Term \(s\) has implicit relation with time that can modify the convergence time by changing \(\gamma\), and \(\theta\) can be learned by supervised learning algorithms e.g. locally weighted regression (LWR). The purpose of the calculating process is to minimize the error function:

$$ \min \sum {\left( {f_{{}}^{{{\text{Tar}}}} \left( s \right) - f\left( s \right)} \right)} ,x = g,v = 0,\;\tau > 0, $$
(3)

where \(f\left( s \right)\) is the forcing function in (1), and \(f_{{}}^{{{\text{Tar}}}} \left( s \right)\) represents the target value of \(f\left( s \right)\):

$$ f_{{}}^{{Tar}} \left( s \right) = \tau \dot{v} - \alpha _{z} \left( {\beta _{z} \left( {g - x} \right) - v} \right). $$
(4)

DMP-based dual-arm robot manipulation

From human demonstrations to the skills learned and generalized by robots, we will solve the following three problems: joint distance restriction, redundant joint resolution, and relative distance limitations (Fig. 1).

Fig. 1
figure 1

Problems for dual-arm robot manipulation

Joint distance restriction is caused by the bone lengths of the adjacent joints such as the elbow and the wrist or the elbow and the shoulder. It is a constant. The redundant joint resolution is to plan the robot arm joints to achieve human-like motions and the relative distance limitations provide constraints to the robot end effectors.

Meanwhile, measuring noise is acquired together with raw data. If we use the data for skill learning, then learned results will be influenced by noise and measuring errors. Therefore, the signals such as EMG measurements will be processed before learning procedures. Images and videos affected by occlusions are reconstructed, which may cause new uncertainties and errors. An example shown in Fig. 2 reveals the measuring errors of hand positions are larger than the ones of the shoulders and elbows. Based on the pre-knowledge such as the size of the object, bone length between the elbow and the shoulder, or exact position of the object, we can re-plan joints and positions of the end effector’s to suit new cases. Here, we argue that the known conditions have fixed constraints and propose a new DMP -based framework for dual-arm robot cooperative skill learning with consideration of the above three problems.

Fig. 2
figure 2

Position measuring errors of shoulders, elbows and hands measured by Kinect

Robotic human-like manipulation has been studied for several decades. By using the nullspace method for the redundant robotic arm, robots can avoid conflicts with own arms and outer obstacles with multiple joint motion planning results. As the skills for robot ends and joints are generated in both the Cartesian and joint space, the previous researches like [9] and [13] only for the joint or Cartesian space cases are not applicable. We will combine the constrained skills and the nullspace method for skill generalization for redundant dual-arm robots.

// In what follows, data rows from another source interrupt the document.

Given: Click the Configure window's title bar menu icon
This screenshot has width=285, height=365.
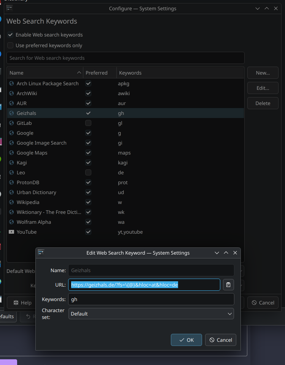Looking at the screenshot, I should click(x=10, y=8).
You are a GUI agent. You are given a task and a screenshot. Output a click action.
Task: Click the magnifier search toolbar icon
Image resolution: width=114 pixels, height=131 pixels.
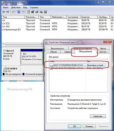tap(41, 12)
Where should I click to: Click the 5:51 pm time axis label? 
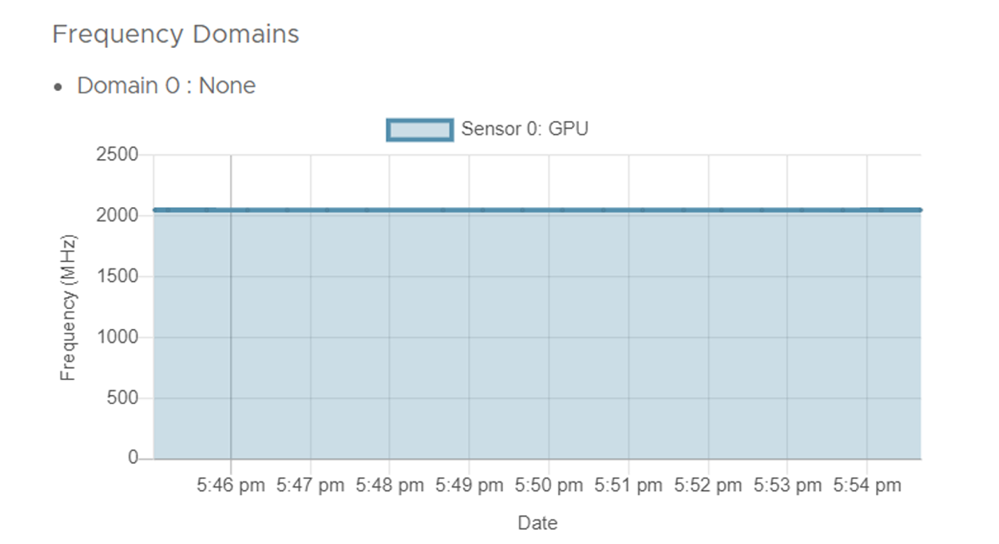629,486
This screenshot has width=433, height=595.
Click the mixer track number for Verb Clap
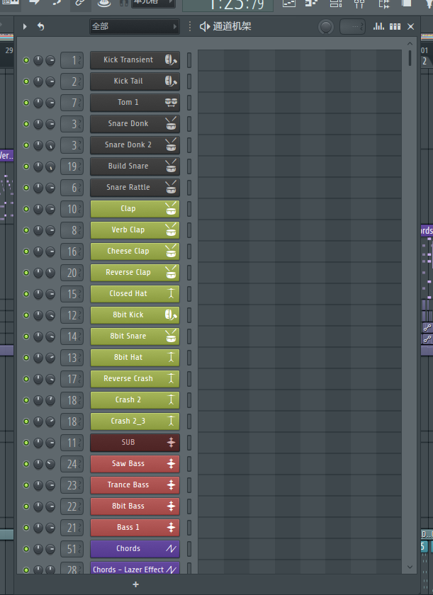pos(72,230)
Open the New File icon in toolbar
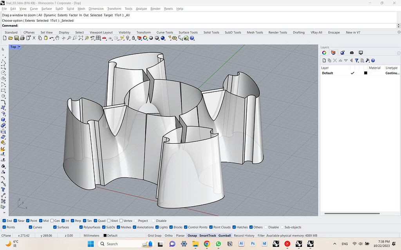This screenshot has width=401, height=250. point(4,38)
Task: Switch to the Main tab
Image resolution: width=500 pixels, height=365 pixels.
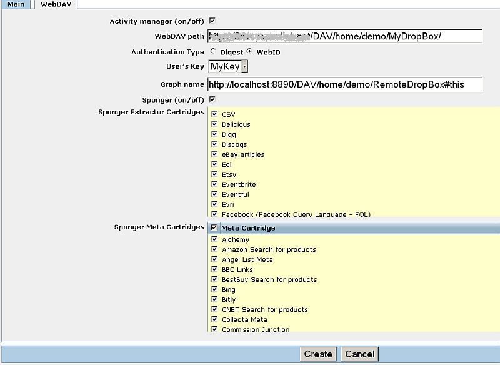Action: pyautogui.click(x=16, y=4)
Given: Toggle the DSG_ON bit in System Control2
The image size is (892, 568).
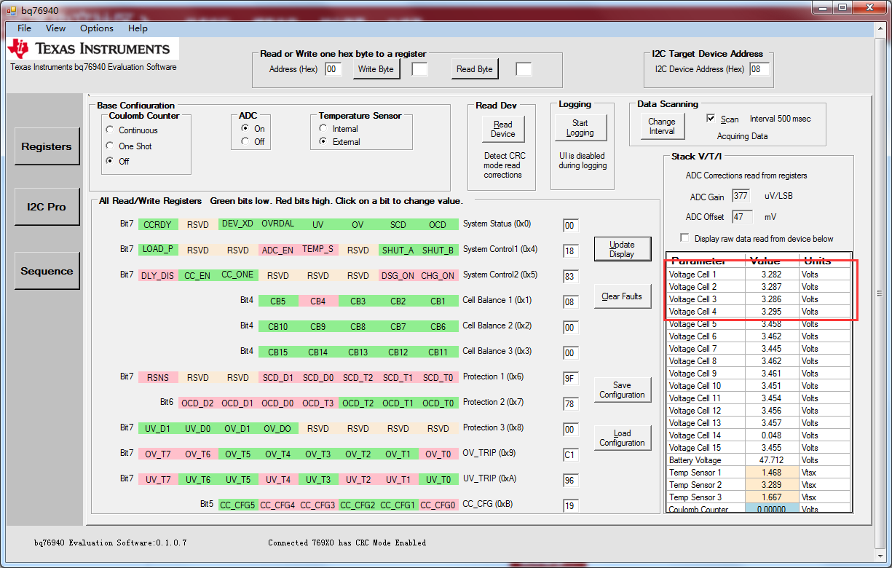Looking at the screenshot, I should click(398, 275).
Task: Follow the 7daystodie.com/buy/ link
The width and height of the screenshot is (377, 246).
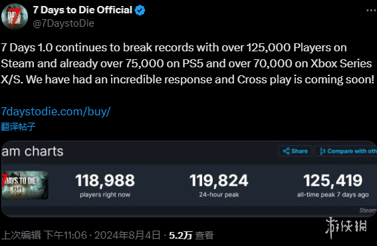Action: (56, 111)
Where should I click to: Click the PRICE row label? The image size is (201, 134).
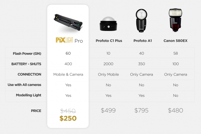click(36, 111)
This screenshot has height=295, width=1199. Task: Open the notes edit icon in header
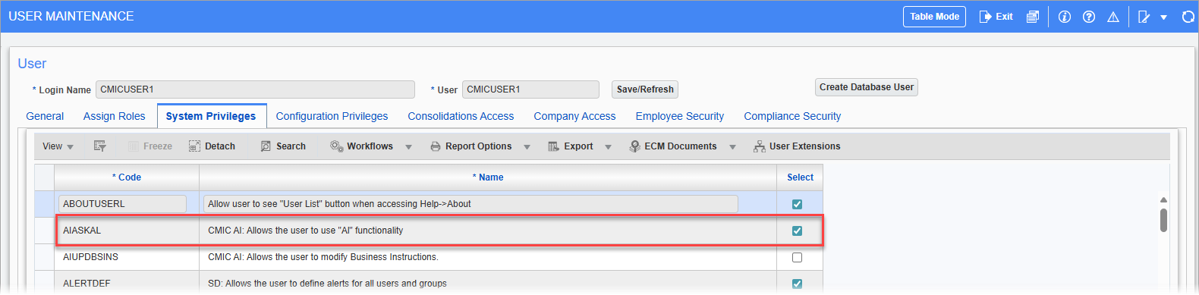click(1144, 17)
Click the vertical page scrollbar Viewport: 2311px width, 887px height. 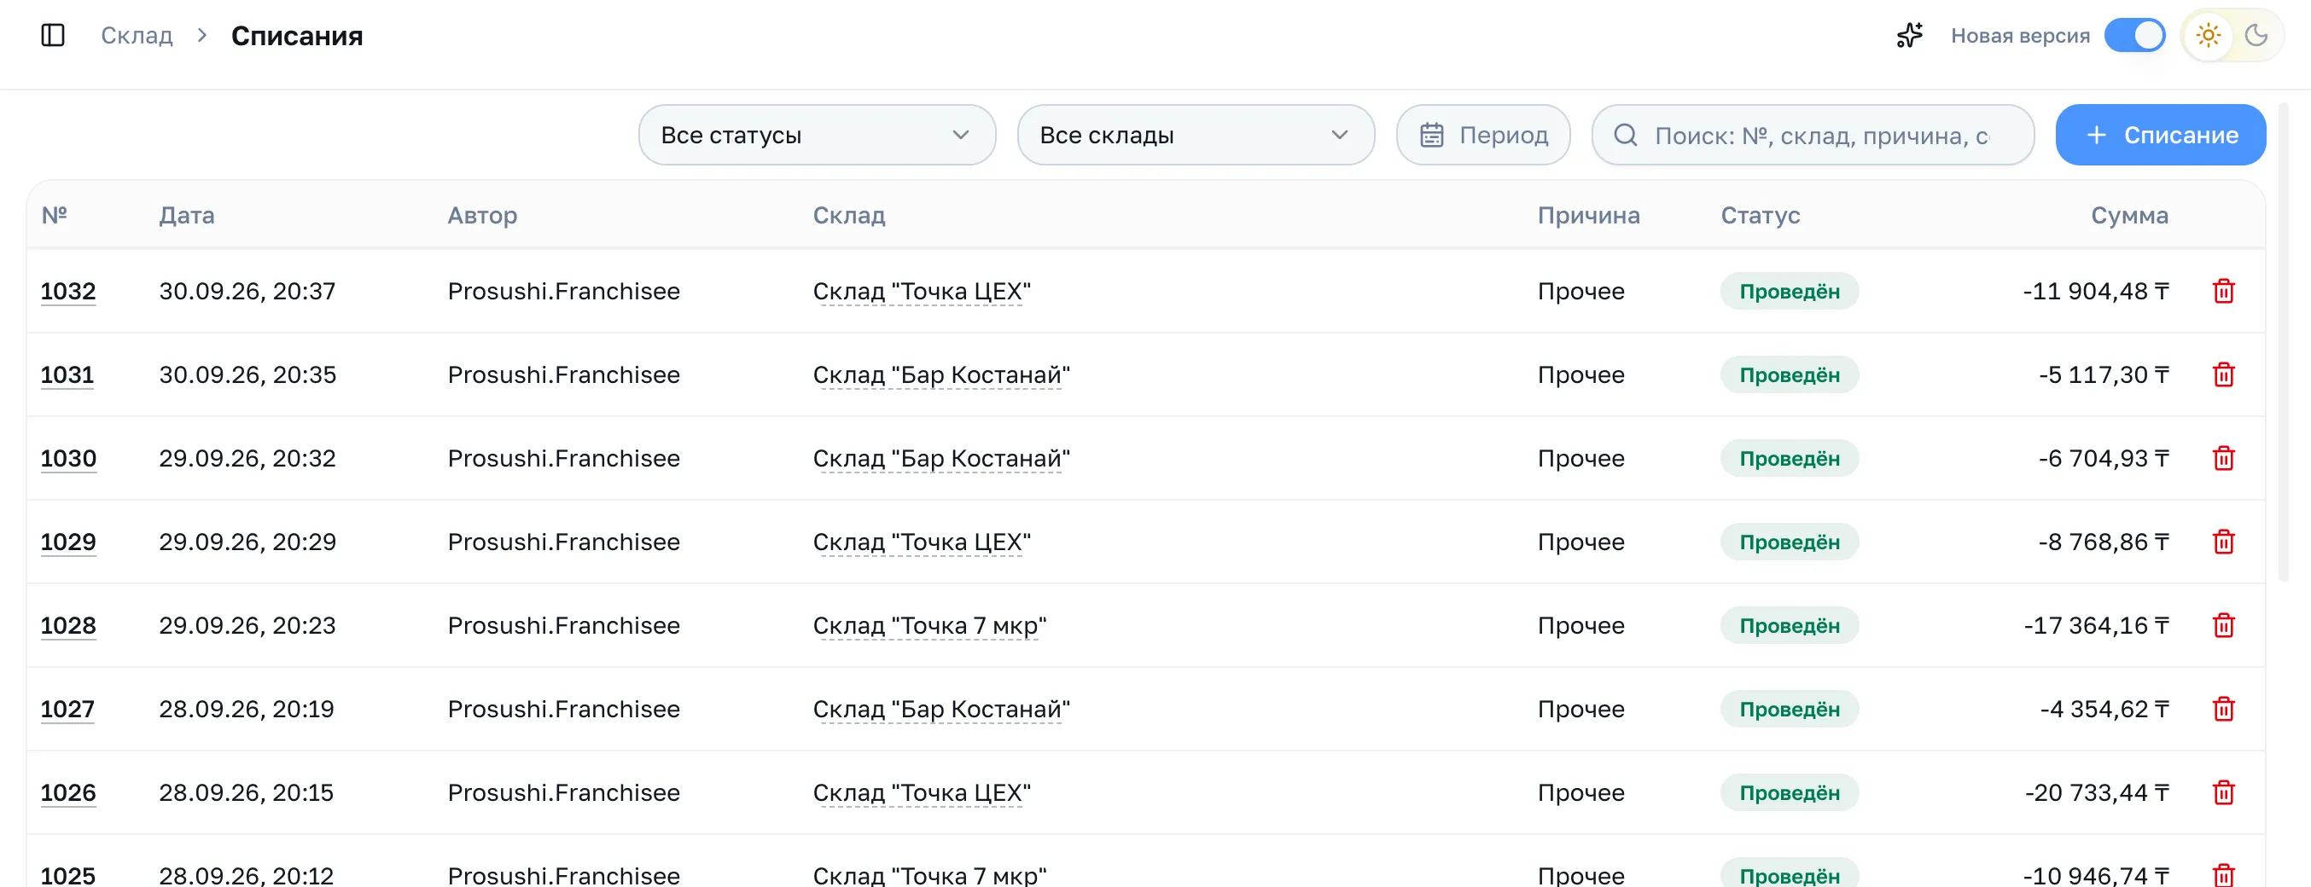(2283, 341)
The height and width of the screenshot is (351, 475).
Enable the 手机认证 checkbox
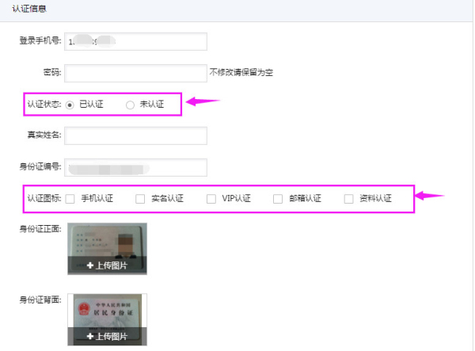pos(70,199)
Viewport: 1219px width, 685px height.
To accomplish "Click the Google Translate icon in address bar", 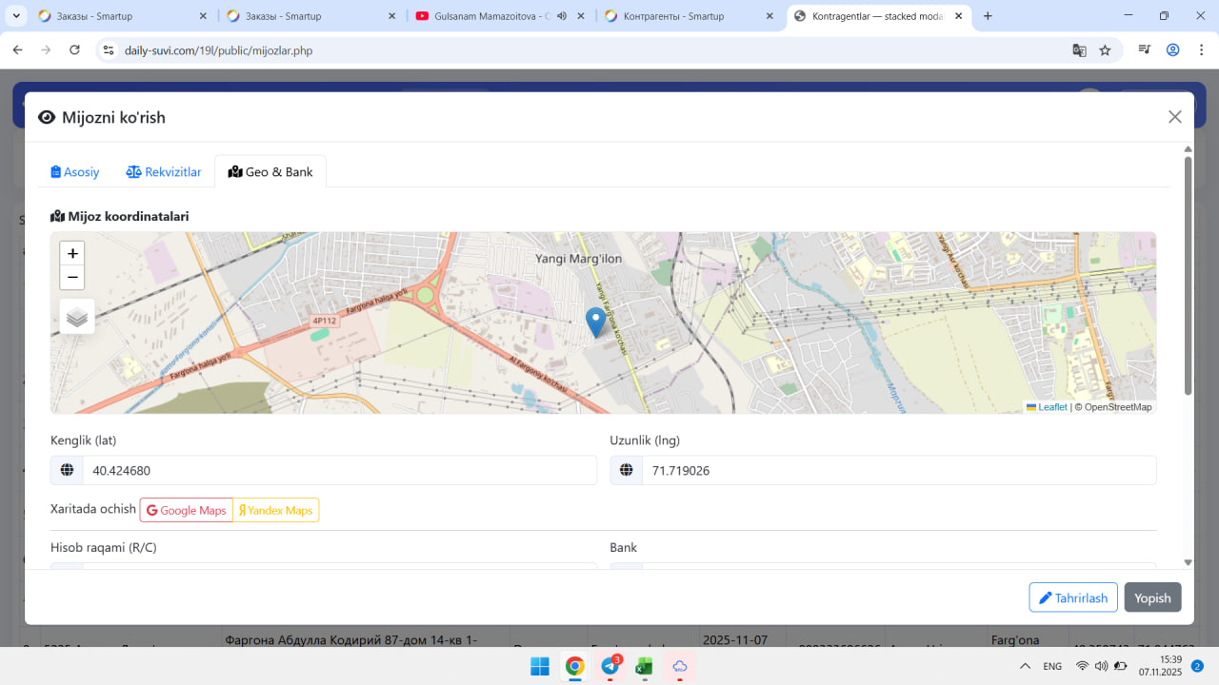I will (1079, 50).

BLFs-based improved DMPs for human-like skill learning and redundancy resolution

In this section, we propose three solutions for the above relative distance limitation, joint distance restriction, and redundant joint resolution in three subsections. We firstly specify mathematical symbols in the following paragraphs in Table 1.

Table 1 Mathematical symbols and meanings

Integrated BLFs and DMPs skills learning for relative distance limitation

Interactive actions of robot end effectors can be seen as a common effect of relative distance and posture changes. For the cooperative actions e.g. folding clothes, grasping and placing objects, relative distance is always changing during the interaction process with environmental objects. Too large relative tracking errors may cause operational failure such as losing control of the object or conflict with the obstacle.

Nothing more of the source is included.